It should be noted that the cross-domain connection enabling EBGP protocol is a precondition for acquiring connection port information, and when configuring the inter-domain BGP and the peer relationship, it is necessary to specify the IP address of the peer and the AS number to which the peer belongs.

Step S012, appointing the source interface and source address of TCP connection conversation between BGP peers, and sending the source interface to interface management module as cross-domain connection interface information through message mechanism.

It should be understood that after the IP address of the BGP peer and the AS number to which the IP address belongs are specified, the source interface and the source address for establishing the TCP connection session between the BGP peers may be continuously specified, and the connection port information may be obtained in various ways based on different cross-domain configuration modes and different scenarios.

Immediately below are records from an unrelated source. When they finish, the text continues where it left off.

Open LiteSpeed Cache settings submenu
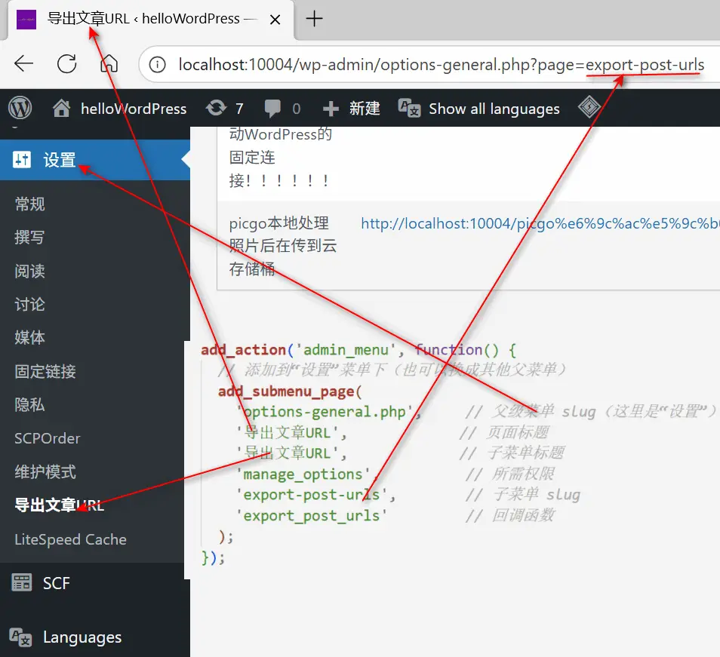 (x=70, y=539)
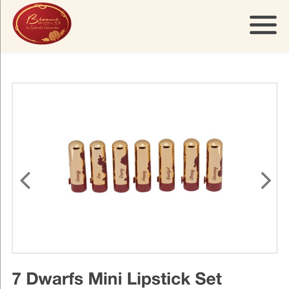This screenshot has width=289, height=289.
Task: Select the Happy lipstick tube
Action: (142, 166)
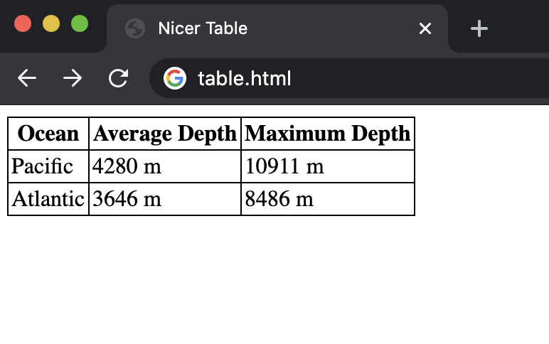Image resolution: width=549 pixels, height=344 pixels.
Task: Click the Ocean column header
Action: point(48,134)
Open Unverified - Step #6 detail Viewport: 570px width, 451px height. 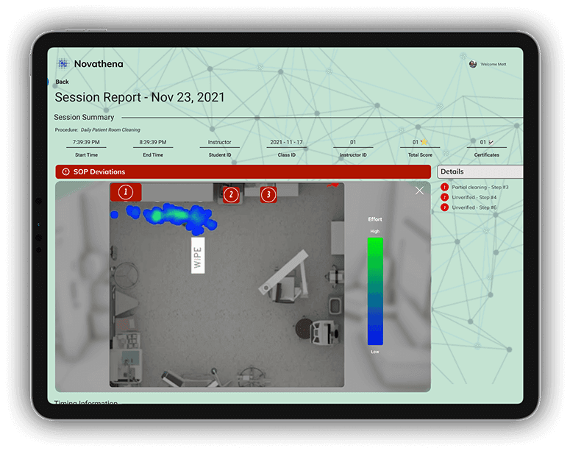[474, 207]
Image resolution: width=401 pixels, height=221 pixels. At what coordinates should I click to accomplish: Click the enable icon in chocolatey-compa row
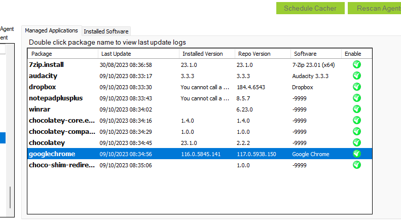[x=356, y=132]
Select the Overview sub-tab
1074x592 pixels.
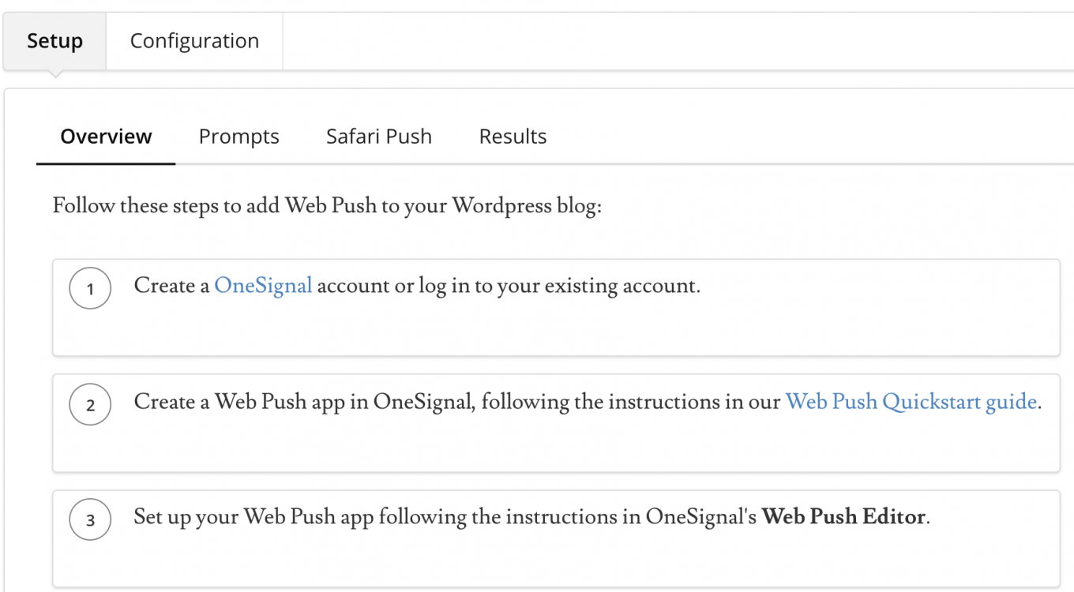[x=106, y=137]
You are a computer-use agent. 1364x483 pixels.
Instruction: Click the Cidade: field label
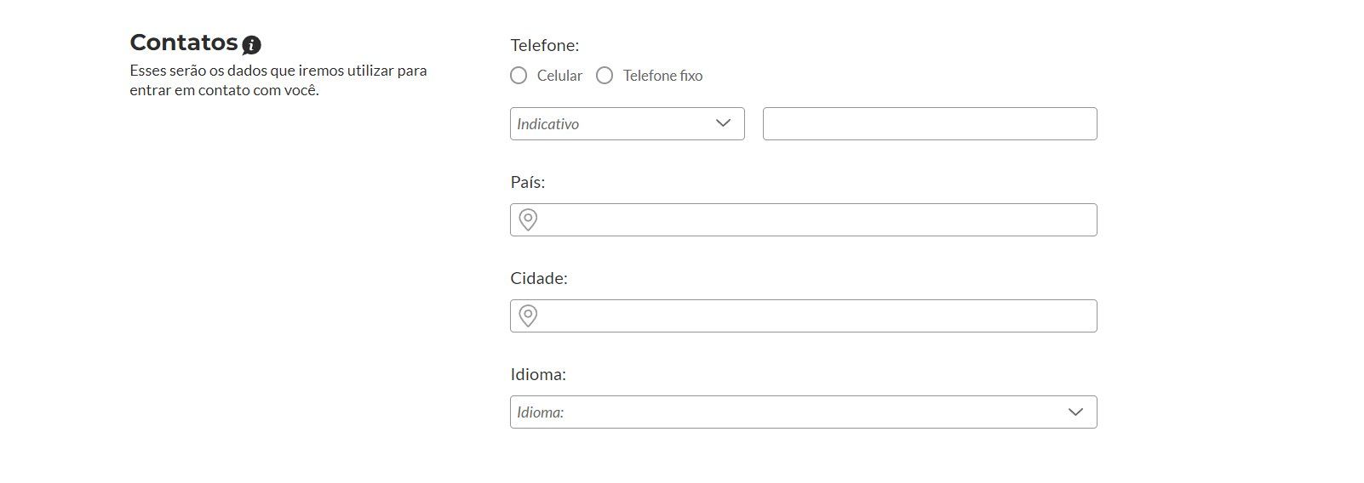pyautogui.click(x=539, y=278)
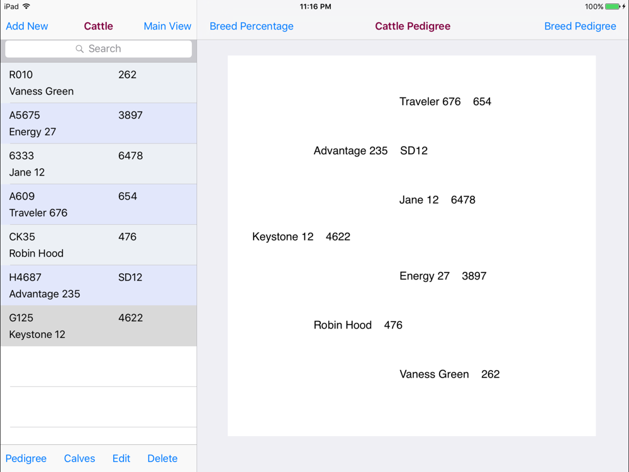Viewport: 629px width, 472px height.
Task: Open the Main View
Action: coord(167,26)
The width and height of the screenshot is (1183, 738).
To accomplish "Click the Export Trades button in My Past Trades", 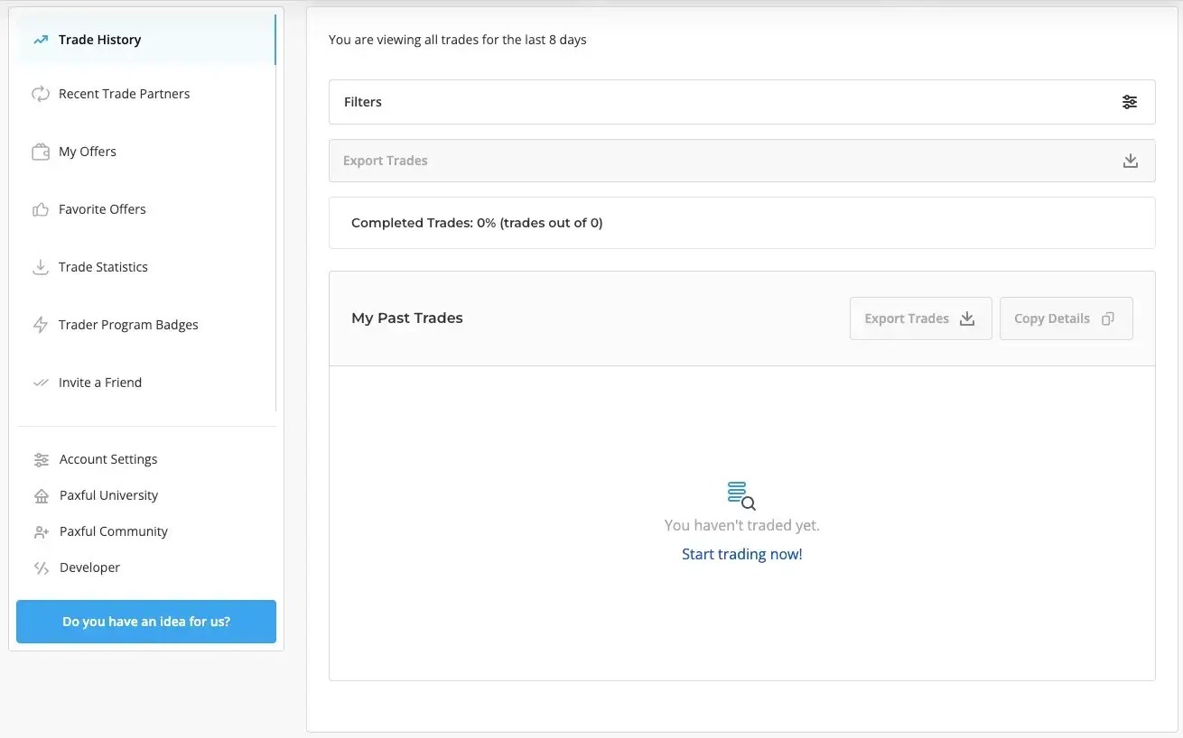I will (x=920, y=318).
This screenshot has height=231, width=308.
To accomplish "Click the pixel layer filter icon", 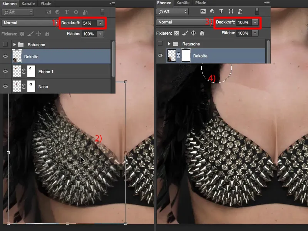I will pyautogui.click(x=49, y=12).
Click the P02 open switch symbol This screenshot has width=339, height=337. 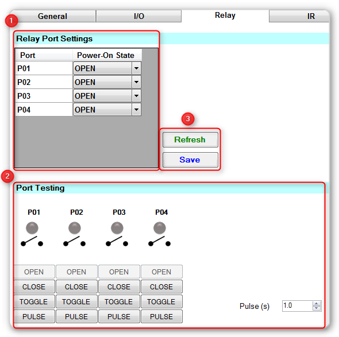[74, 242]
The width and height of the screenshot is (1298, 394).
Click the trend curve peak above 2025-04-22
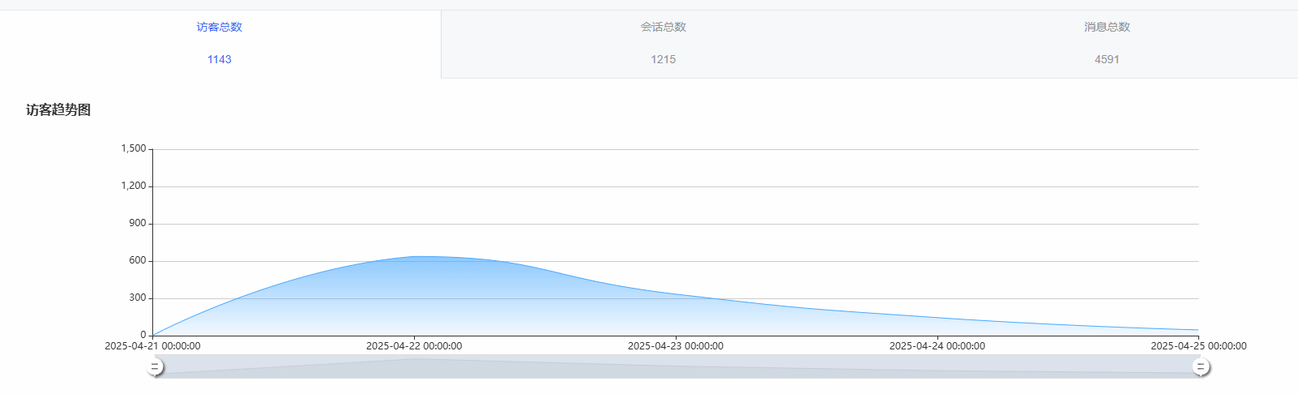point(416,257)
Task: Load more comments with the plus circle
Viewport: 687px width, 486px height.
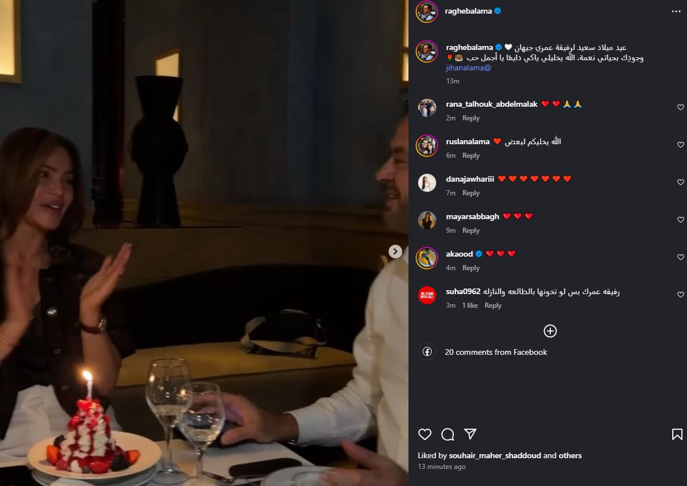Action: [x=550, y=331]
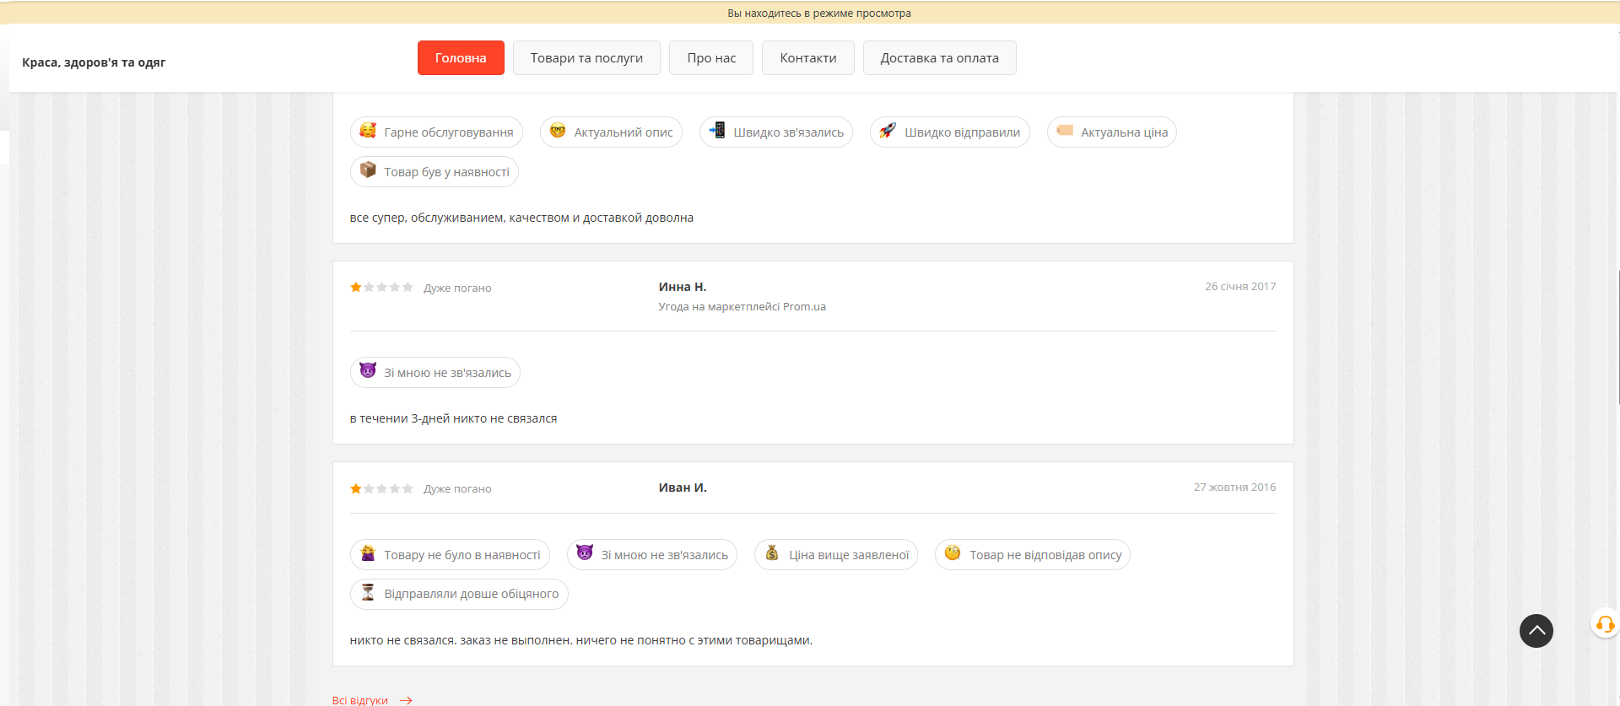
Task: Open Доставка та оплата section
Action: pyautogui.click(x=939, y=58)
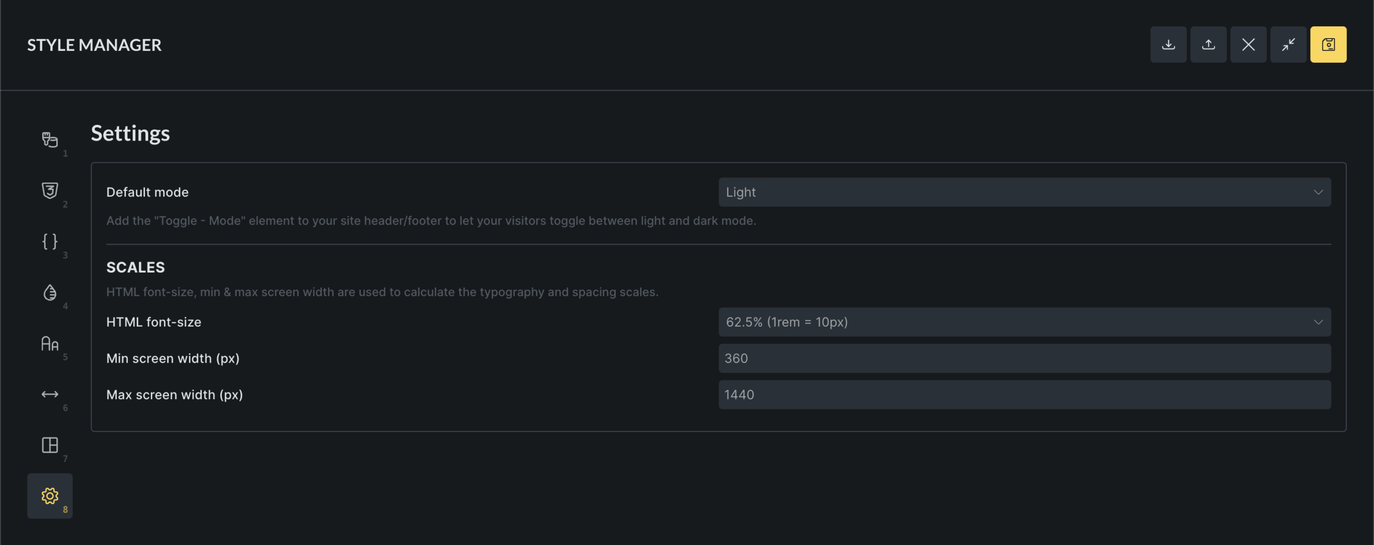This screenshot has width=1374, height=545.
Task: Select the curly braces variables tab
Action: coord(50,241)
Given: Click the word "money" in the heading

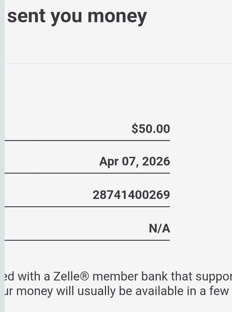Looking at the screenshot, I should coord(117,16).
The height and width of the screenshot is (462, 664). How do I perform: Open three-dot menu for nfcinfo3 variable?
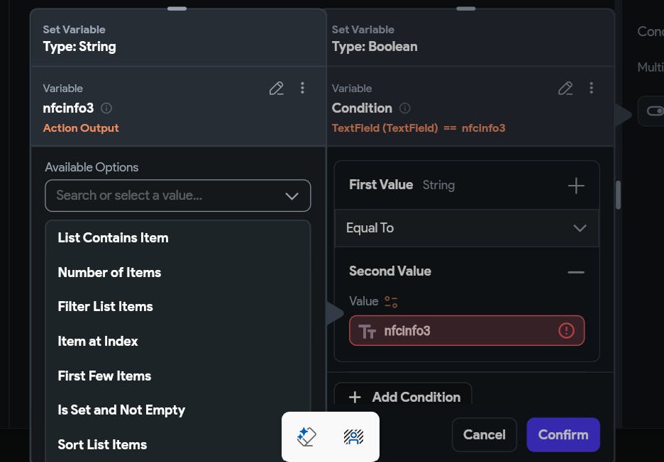(x=302, y=88)
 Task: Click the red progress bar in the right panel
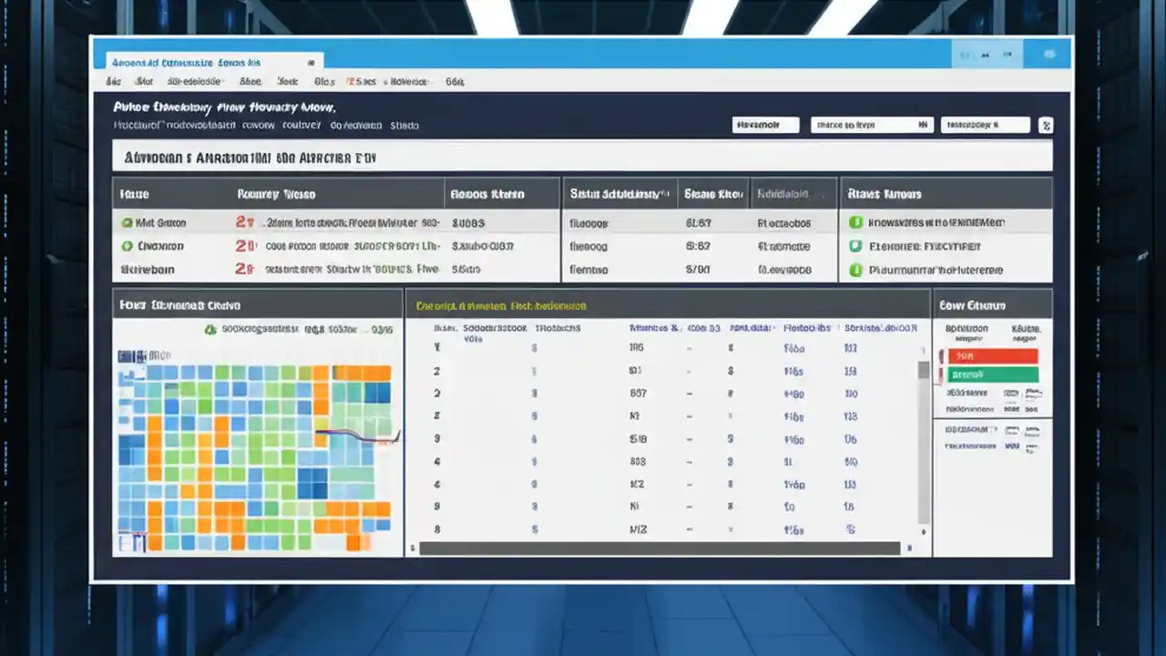pyautogui.click(x=993, y=355)
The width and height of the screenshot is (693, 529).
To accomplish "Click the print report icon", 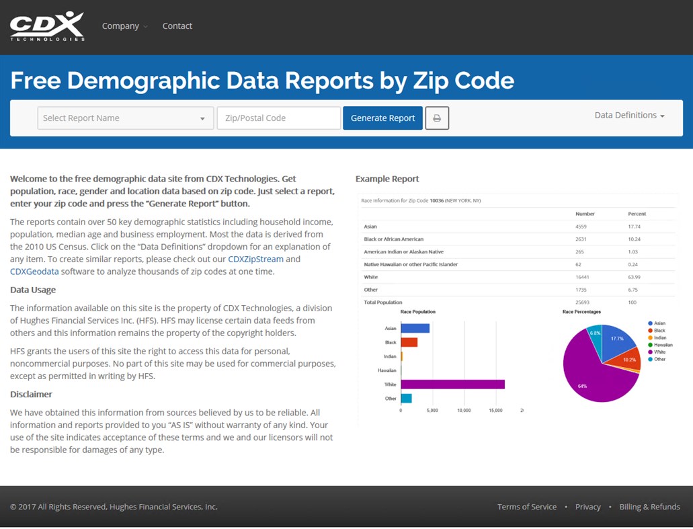I will click(x=437, y=118).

In this embodiment, through the above scheme, the IP address of the BGP peer and the AS number to which the BGP peer belongs are specified by configuring and enabling the inter-domain EBGP; and a source interface and a source address for establishing a TCP connection session between the BGP peers are designated, and the source interface is sent to an interface management module as interface information of cross-domain connection through a message mechanism, so that the subsequent flow control is simplified, and the speed and the efficiency of controlling the data flow behavior by BGP flow specification are improved.

Further, fig. 6 is a schematic flowchart of a fifth embodiment of the BGP flow specification validation interface optimization method according to the present invention, and as shown in fig. 6, the fifth embodiment of the BGP flow specification validation interface optimization method according to the present invention is proposed based on the first embodiment, and in this embodiment, the step S20 specifically includes the following steps:

step S21, creating a BGP stream specification at the non-network ingress device, and taking the BGP stream specification as a preset stream control policy at the network ingress and taking the interface binding corresponding to the interface information into effect.

It should be noted that, a BGP Flow Spec Flow specification is created in a non-network ingress device, and a Flow control policy configuration generated in a network ingress device is bound to existing interface information to be effective, that is, the BGP Flow specification is used as a preset Flow control policy, so as to bind the preset Flow control policy to an interface corresponding to the interface information.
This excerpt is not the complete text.